The documentation still says that by default machines will use the insecure private key.

How can I make my VMs use the insecure private key?

Answer 1

Vagrant changed the behaviour between 1.6 and 1.7 versions and now will insert auto generated insecure key instead of the default one.

You can cancel this behaviour by setting config.ssh.insert_key = false in your Vagrantfile.

Vagrant shouldn't replace insecure key if you specify private_key_path like you did, however the internal logic checks if the private_key_path points to the default insecure_private_key, and if it does, Vagrant will replace it.

More info can be found here.

Answer 2

When Vagrant creates a new ssh key it's saved with the default configuration below the Vagrantfile directory at .vagrant/machines/default/virtualbox/private_key.

Using the autogenerated key you can login with that from the same directory as the Vagrantfile like this:

ssh -i .vagrant/machines/default/virtualbox/private_key -p 2222 vagrant@localhost

To learn about all details about the actual ssh configuration of a vagrant box use the vagrant ssh-config command.

# vagrant ssh-config
Host default
  HostName 127.0.0.1
  User vagrant
  Port 2222
  UserKnownHostsFile /dev/null
  StrictHostKeyChecking no
  PasswordAuthentication no
  IdentityFile /Users/babo/src/centos/.vagrant/machines/default/virtualbox/private_key
  IdentitiesOnly yes
  LogLevel FATAL

Answer 3

Adding config.ssh.insert_key = false to the Vagrantfile and removing the new vm private key .vagrant/machines/default/virtualbox/private_key vagrant automatically updates vagrant ssh-config with the correct private key ~/.vagrant.d/insecure_private_key. The last thing I had to do was ssh into the vm and update the authorized keys file on the vm. curl https://raw.githubusercontent.com/mitchellh/vagrant/master/keys/vagrant.pub > ~/.ssh/authorized_keys

Answer 4

tldr;

ssh vagrant@127.0.0.1 -p2222 -i/~/www/vw/vw-environment/.vagrant/machines/default/virtualbox/private_key

I couldn't get this to work, so in the end I added the following to the ssh.rb ruby script (/opt/vagrant/embedded/gems/gems/vagrant-1.7.1//lib/vagrant/util/ssh.rb)

print(*command_options)

just before this line that executes the ssh call

SafeExec.exec("ssh", *command_options)

So that prints out all the command options passed to the ssh call, from there you can work out something that works for you based on what vagrant calculates to be the correct ssh parameters.

Answer 5

If you are specifically using Ansible (not the Vagrant Ansible provisioner), you might want to consider using the vagrant dynamic inventory script from Ansible's repo:

• https://github.com/ansible/ansible/blob/devel/contrib/inventory/vagrant.py

Alternatively, you'd can handcraft your own script and dynamically build your own vagrant inventory file:

SYSTEMS=$(vagrant status | grep running | cut -d ' '  -f1)
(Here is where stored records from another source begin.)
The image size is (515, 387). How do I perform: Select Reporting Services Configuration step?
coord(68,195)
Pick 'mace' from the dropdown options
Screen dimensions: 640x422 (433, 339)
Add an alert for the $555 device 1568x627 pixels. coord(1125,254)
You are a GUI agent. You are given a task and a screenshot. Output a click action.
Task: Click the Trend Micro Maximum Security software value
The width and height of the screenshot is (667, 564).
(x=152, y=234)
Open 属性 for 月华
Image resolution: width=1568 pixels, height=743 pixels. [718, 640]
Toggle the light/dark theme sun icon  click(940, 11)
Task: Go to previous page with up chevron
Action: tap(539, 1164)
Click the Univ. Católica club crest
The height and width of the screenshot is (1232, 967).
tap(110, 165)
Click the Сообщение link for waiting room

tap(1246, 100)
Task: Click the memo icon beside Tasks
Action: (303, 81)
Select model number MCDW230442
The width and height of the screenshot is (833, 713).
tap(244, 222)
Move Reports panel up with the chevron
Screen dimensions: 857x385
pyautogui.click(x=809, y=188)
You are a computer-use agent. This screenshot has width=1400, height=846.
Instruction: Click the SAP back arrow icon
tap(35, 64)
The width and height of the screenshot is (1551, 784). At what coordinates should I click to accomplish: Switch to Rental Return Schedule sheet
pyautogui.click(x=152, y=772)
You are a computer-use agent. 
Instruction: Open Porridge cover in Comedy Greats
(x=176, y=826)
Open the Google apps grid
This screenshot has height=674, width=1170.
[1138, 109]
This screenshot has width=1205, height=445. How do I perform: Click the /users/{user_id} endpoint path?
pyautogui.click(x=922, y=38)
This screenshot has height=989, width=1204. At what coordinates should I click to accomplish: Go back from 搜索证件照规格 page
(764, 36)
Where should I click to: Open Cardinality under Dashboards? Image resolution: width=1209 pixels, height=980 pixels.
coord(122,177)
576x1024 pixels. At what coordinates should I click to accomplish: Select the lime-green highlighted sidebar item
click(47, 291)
echo '[vagrant_systems]' > vagrant.ini

for SYSTEM in ${SYSTEMS}; do
  SSHCONFIG=$(vagrant ssh-config ${SYSTEM})
  IDENTITY_FILE=$(echo "${SSHCONFIG}" | grep -o "\/.*${SYSTEM}.*")
  PORT=$(echo "${SSHCONFIG}" | grep -oE '[0-9]{4,5}')
  echo "${SYSTEM} ansible_ssh_host=127.0.0.1 ansible_ssh_port=${PORT} ansible_ssh_private_key_file=${IDENTITY_FILE}" >> vagrant.ini
done

Then use ansible-playbook -i=vagrant.ini

If you try to use the ~/.ssh/config, you'll have to dynamically create or edit existing entries, as the ssh ports can change (due to the collision detection in Vagrant).